Once spoken, it hung in the air like smoke. The safest move was to wear it, to act afraid, to perform the fear. Because in that house, compliance looked like survival.
But the cost was brutal. Creativity got choked. Drawings came out shaky. Expression shrank. And the controller nodded as if their prophecy was proven true: “See? Always afraid. Never capable.”
Yet underneath the mask, imagination never stopped burning. The pocket idea for the burned dress, the endless worlds inside — they were proof that fear never belonged to me.
The truth? The fear was theirs. Not mine.
Core Insight
Fear can be installed like malware. Yelling, labeling, withholding, leaking to critics — these moves rewrite the script of a child. Fear becomes the performance, not the identity.

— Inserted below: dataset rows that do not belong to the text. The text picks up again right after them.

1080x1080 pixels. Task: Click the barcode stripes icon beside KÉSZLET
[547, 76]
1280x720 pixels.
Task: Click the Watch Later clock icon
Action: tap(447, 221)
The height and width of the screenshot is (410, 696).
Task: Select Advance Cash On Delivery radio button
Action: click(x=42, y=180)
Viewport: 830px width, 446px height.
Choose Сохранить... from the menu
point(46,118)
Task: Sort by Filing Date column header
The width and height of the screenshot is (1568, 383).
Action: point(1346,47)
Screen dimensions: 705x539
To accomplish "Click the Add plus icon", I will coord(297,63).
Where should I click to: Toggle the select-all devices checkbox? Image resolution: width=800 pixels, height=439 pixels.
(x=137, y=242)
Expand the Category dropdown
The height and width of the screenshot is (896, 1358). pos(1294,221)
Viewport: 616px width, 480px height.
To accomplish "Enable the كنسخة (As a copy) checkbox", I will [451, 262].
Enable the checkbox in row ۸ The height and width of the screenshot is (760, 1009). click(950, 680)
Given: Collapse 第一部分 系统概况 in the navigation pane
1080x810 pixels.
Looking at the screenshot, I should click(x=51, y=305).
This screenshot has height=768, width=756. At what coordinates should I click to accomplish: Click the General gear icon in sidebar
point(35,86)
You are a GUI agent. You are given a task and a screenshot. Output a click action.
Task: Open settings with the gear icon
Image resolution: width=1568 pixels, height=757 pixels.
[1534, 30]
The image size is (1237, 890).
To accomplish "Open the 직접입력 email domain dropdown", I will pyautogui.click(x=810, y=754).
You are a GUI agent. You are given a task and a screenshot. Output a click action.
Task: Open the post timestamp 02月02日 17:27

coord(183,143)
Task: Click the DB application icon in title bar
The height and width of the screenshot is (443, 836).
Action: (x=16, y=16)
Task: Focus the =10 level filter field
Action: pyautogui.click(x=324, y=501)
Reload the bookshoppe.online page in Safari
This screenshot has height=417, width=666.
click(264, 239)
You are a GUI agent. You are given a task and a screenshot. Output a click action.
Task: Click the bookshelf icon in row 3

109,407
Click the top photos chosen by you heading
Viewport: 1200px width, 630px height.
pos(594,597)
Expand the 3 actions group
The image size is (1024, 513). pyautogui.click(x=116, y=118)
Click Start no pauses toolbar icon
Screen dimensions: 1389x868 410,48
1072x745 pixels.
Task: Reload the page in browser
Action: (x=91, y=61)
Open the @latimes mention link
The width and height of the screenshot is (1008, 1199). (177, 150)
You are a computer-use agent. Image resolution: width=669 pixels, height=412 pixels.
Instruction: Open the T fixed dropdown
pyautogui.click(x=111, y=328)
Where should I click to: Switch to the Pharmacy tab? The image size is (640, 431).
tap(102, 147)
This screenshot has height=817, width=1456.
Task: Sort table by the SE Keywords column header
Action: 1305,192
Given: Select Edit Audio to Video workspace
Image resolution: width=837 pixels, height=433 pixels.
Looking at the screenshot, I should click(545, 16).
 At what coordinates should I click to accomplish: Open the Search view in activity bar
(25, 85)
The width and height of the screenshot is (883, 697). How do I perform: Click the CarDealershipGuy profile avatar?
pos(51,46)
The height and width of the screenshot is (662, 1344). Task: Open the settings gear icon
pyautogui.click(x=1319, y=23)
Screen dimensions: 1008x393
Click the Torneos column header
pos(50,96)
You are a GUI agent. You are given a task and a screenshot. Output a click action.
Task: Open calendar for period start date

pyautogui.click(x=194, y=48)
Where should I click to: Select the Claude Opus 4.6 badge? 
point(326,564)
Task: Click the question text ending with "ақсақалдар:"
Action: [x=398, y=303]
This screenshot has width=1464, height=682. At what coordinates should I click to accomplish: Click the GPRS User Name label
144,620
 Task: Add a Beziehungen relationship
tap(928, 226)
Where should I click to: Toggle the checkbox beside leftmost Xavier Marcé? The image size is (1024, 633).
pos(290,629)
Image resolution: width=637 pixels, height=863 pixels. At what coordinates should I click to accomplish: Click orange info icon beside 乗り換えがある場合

That’s why it feels so tangled: the fear looks like me, but it’s not. It was a projection strapped on to control me.
Imagination is the proof. If the spark to invent, dream, and create still lived in me the whole time, then fear never owned me. Fear was the costume. I was always the author underneath.
Saturday Experiment
- Catch the costume. When you hear “I’m too afraid / too bad / not capable” — stop. Ask: “Is this my voice, or the installed fear?”
- Expose it. Write one line that proves the opposite: “I imagine freely. I see solutions. I am not theirs.”
- Do one creative act. Draw, scribble, sing, dance — not for perfection, but as rebellion. Every mark says: “The fear is not mine.”
Sunday Reflection
When you think of “being afraid all the time,” whose voice are you actually hearing?
If that fear was never yours, what part of you has been waiting underneath, unmasked, this whole time?
What happens when you let imagination speak without the costume?